GenPI.co - Akademisi politik Kris Nugroho memberikan pandangannya terkait penyelenggaraan Referendum Terbatas Konstitusi 1945 di Nusa Tenggara Timur (NTT) terkait periodisasi presiden tiga periode.
Menurutnya, penyelenggaraan referendum itu hanya didasari pada spekulasi tingginya elektabilitas Presiden Joko Widodo, sehingga perlu dilanjutkan ke periode ketiga.
“Namun, konstitusi kita ini tidak memungkinkan hal tersebut, karena hanya dua periode. Kecuali jika ada semangat dari seluruh rakyat Indonesia untuk melakukan referendum,” ujarnya kepada GenPI.co baru-baru ini.
Namun, Kris mengatakan bahwa perlu melewati putusan dari sidang umum MPR untuk mengadakan sebuah referendum.
“Sebab, referendum di dalam konstitusi itu memang tak bisa dilakukan begitu saja tanpa melalui hasil dari sidang MPR,” katanya.

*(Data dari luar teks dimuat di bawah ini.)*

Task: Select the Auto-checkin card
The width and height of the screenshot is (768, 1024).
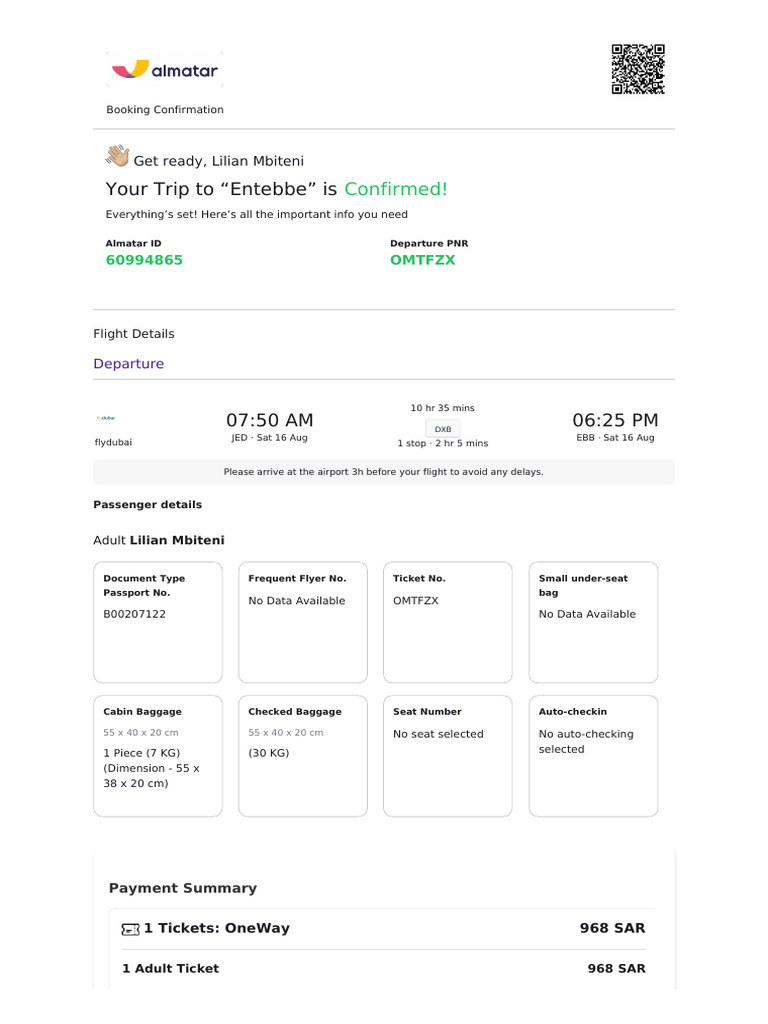Action: (594, 756)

Pengajar di Universitas Airlangga itu memaparkan bahwa upaya sebuah referendum untuk mencapai sidang umum MPR tidaklah mudah.

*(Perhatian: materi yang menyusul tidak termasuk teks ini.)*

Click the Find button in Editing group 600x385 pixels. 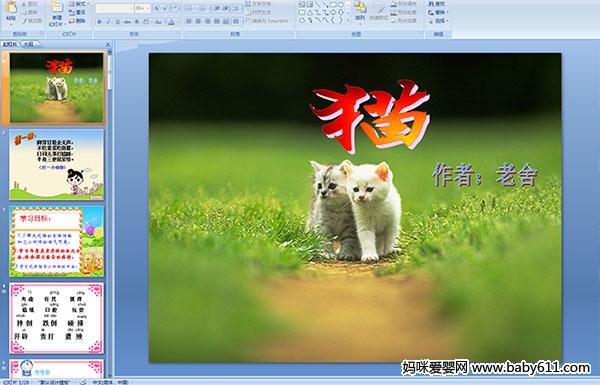click(437, 4)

Pasalnya, harus dikumpulkan suara mayoritas anggota MPR untuk mencapai sebuah kesepakatan bahwa referendum itu diterima.
“Risiko politik dari referendum juga sangat besar. Sebab, referendum juga bisa memecah masyarakat Indonesia,” paparnya.
Kris menuturkan bahwa perpecahan dalam masyarakat yang dimaksudnya adalah pro kontra yang kontraproduktif untuk stabilitas politik nasional.
“Nanti bisa muncul gerakan-gerakan tandingan, seperti kelompok anti-Jokowi atau kelompok lainnya yang bisa meningkatkan suhu politik,” tuturnya.(*)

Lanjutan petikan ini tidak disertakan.